背景には、2025年7月に実施された安全審査で、泊原発3号機の設置変更が認められたことがあります。これを受けて電力会社である北海道電力は、2027年度早期の再稼働を目指すとしています。
鈴木知事は再稼働の理由として、電力の安定供給や北海道のエネルギー政策の必要性を挙げています。道議会や関係自治体の理解を踏まえたうえで、総合的に判断するという表現を使いながらも、事実上の同意表明に踏み切る構えです。
札幌市民ら反対 駅前で抗議と署名活動
これに対し、11月26日、札幌駅前では原発問題全道連絡会と国民大運動北海道実行委員会による抗議宣伝が行われました。参加者らは「原発事故は今なお収束していない。原発と人間社会は共存できない」と声を上げました。再稼働計画に含まれる防潮堤や専用港湾の建設費、そして高レベル放射性廃棄物(核のごみ)の処理技術が未確立な点などを問題視しました。
署名活動には年配の女性や避難経験者、家族連れなど多様な市民が参加し、「今までの教訓はないのか。信じられない」「子どもの未来まで核のごみを残したくない」といった言葉とともに次々と署名が集まりました。参加者の多くは、再稼働に強い不安と危機感を抱いています。
再稼働の“命題”――安全性と処分問題
泊原発は北海道唯一の原発であり、3号機の再稼働を巡る議論は北海道全体のエネルギー政策に直結します。北海道電力は再稼働後、化石燃料による火力発電への依存を減らし、電気料金の引き下げを11%程度見込むと説明しています。

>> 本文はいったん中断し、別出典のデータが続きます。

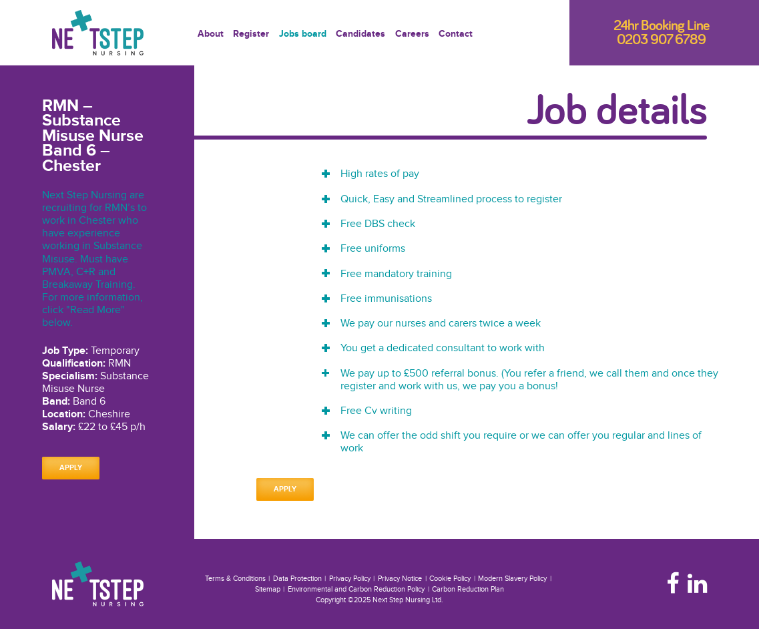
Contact (456, 34)
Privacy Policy (349, 578)
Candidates (360, 34)
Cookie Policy (450, 578)
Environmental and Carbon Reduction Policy (356, 589)
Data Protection (297, 578)
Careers (412, 34)
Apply (70, 467)
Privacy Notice (400, 578)
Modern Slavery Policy (512, 578)
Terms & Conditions (235, 578)
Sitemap (267, 589)
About (211, 34)
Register (251, 34)
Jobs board (302, 34)
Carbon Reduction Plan (468, 589)
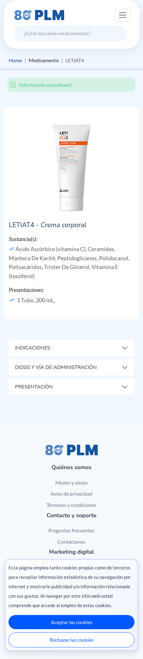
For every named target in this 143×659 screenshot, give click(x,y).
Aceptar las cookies (71, 622)
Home (15, 60)
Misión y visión (71, 483)
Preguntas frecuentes (71, 530)
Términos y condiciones (71, 505)
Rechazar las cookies (72, 640)
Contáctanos (71, 542)
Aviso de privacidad (71, 494)
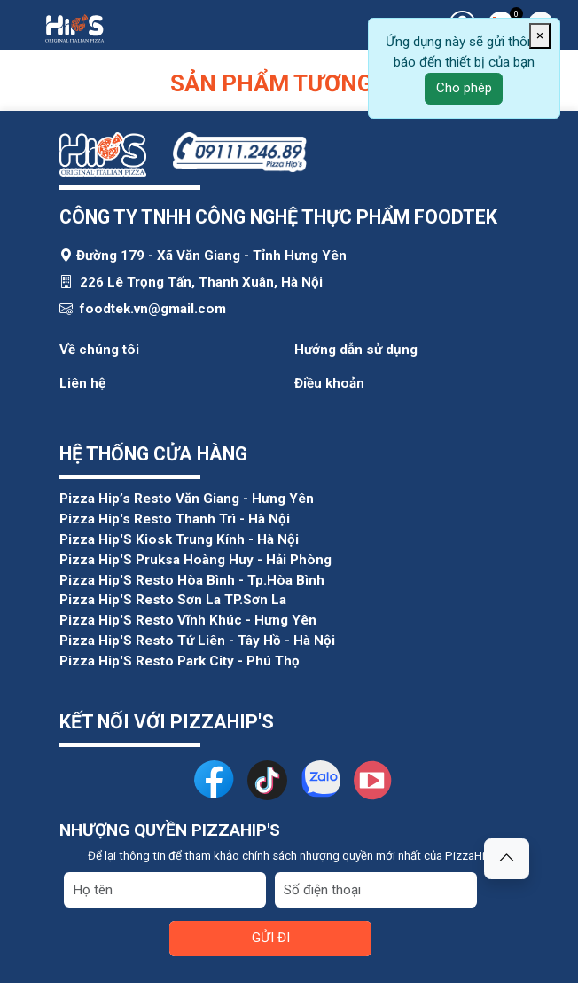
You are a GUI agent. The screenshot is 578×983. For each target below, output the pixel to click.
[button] (506, 858)
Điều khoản (329, 383)
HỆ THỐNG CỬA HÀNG (153, 454)
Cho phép (464, 88)
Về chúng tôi (99, 350)
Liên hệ (82, 383)
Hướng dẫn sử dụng (356, 350)
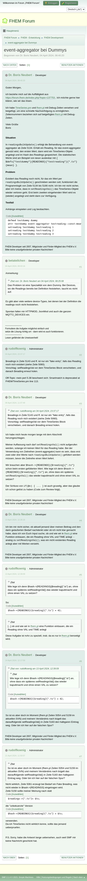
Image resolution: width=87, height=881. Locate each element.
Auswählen (17, 216)
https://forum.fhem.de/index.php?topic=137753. (30, 97)
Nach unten (9, 65)
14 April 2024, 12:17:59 (15, 660)
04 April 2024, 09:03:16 (15, 266)
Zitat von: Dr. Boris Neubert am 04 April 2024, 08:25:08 (37, 281)
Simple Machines (26, 877)
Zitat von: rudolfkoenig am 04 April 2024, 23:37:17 (34, 411)
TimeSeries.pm (23, 107)
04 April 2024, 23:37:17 (15, 354)
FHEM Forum (22, 21)
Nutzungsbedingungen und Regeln (57, 877)
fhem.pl (40, 107)
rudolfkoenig (17, 348)
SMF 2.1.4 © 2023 (10, 877)
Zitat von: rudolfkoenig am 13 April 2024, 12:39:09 (34, 668)
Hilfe (38, 877)
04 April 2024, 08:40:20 (15, 80)
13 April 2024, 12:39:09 (15, 574)
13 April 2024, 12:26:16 (15, 520)
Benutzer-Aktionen (72, 65)
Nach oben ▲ (79, 877)
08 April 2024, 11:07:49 (15, 403)
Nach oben (9, 858)
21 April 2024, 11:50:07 (15, 756)
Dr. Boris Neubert (20, 75)
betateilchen (16, 260)
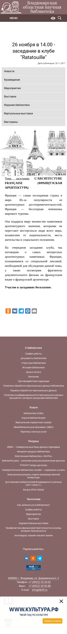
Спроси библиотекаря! (33, 418)
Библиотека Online (33, 413)
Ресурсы (33, 441)
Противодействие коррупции (33, 381)
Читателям (33, 499)
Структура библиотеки (33, 363)
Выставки (10, 96)
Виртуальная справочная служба (33, 422)
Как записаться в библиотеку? (33, 505)
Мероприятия (12, 88)
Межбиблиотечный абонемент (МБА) (33, 427)
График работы (33, 353)
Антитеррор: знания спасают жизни (33, 535)
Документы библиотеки (33, 358)
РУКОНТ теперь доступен (33, 465)
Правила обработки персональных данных (33, 390)
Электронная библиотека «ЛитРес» (33, 456)
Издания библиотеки (17, 105)
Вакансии (33, 376)
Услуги (33, 407)
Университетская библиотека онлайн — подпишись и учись (33, 470)
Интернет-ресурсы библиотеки (33, 451)
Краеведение (12, 79)
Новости (9, 71)
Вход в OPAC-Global (33, 489)
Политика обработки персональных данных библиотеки (33, 385)
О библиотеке (33, 347)
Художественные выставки (33, 523)
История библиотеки (33, 367)
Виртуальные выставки (18, 113)
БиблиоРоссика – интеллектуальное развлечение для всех (33, 460)
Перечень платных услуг (33, 431)
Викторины (11, 121)
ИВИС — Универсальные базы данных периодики (33, 447)
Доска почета (33, 372)
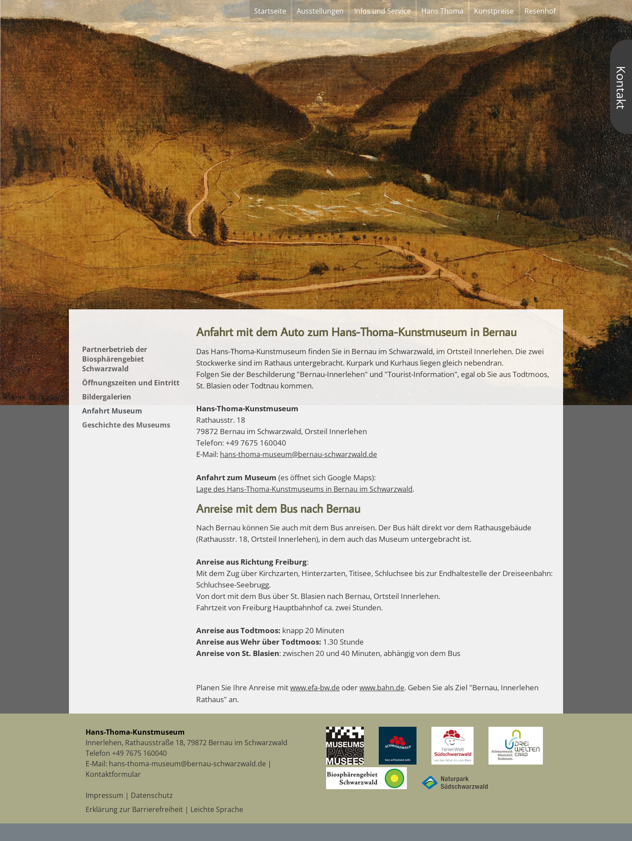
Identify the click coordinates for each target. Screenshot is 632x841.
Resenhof (540, 11)
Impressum (104, 795)
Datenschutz (152, 795)
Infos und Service (382, 11)
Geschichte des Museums (126, 425)
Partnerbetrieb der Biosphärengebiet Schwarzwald (114, 358)
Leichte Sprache (216, 809)
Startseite (270, 11)
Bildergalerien (106, 397)
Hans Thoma (442, 11)
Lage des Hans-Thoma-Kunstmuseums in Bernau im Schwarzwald (304, 489)
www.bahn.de (381, 687)
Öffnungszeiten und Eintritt (131, 383)
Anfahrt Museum (112, 411)
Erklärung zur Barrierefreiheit (134, 809)
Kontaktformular (113, 774)
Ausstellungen (320, 11)
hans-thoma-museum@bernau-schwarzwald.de (298, 454)
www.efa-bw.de (315, 687)
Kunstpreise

しかし、運転停止から長年が経つなかで、地震や津波に対する安全対策、防潮堤や港湾の整備、さらには使用済み核燃料や核のごみの最終処分場問題など、クリアすべき課題は山積みです。これらの問題に対する住民の理解や納得が十分かどうかは、道民全体の命と安全に関わる重大な論点となります。
また、再稼働の同意を得た立地自治体だけでなく、北海道全体の議論が必要という市民の声は根強く、今後、知事や道議会がどのように道民の声を受け止め判断するかが問われます。
岐路に立つ北海道 再稼働容認か地元の懸念か
知事が再稼働容認の方針を固めたことで、泊原発3号機の運転再開は現実味を帯びています。ただ、それは北海道のエネルギー政策や電力料金にとってプラスとなる可能性がある一方で、地震・津波リスク、核のごみ問題、防災体制の脆弱さなど根本的な懸念を再燃させるものです。
札幌での抗議や署名の動きは、再稼働への抵抗と懸念の象徴です。多くの市民が「子どもたちの未来を守りたい」と訴えており、ただの地域問題ではなく北海道全体の将来を左右する重大な判断です。
12月に予定される正式な同意表明に向け、道議会での議論とともに道民の声をどう反映させるかが、今後の焦点となります。北海道は、再稼働への道を進むのか、それとも別のエネルギー・未来像を模索するのか――住民の命と暮らしを守る選択を、北海道全体で考える時が来ています。